▸ **YOUR GOAL**: Copy nothing but the lines below running from the line containing "You are a GUI" through the line containing "The height and", both end lines included.

=== SOURCE INFORMATION ===

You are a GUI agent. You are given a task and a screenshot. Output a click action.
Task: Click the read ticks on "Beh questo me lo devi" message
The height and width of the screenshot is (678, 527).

===
=== SOURCE INFORMATION ===

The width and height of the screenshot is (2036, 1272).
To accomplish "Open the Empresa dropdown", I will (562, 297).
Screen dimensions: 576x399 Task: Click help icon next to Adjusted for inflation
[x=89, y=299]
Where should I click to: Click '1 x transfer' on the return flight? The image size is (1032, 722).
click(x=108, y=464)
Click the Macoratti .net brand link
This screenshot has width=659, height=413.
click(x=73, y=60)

===

▸ **TASK OUTPUT**:
You are a GUI agent. You are given a task and a screenshot. Output a click action.
Task: Click the read ticks on "Beh questo me lo devi" message
The height and width of the screenshot is (678, 527).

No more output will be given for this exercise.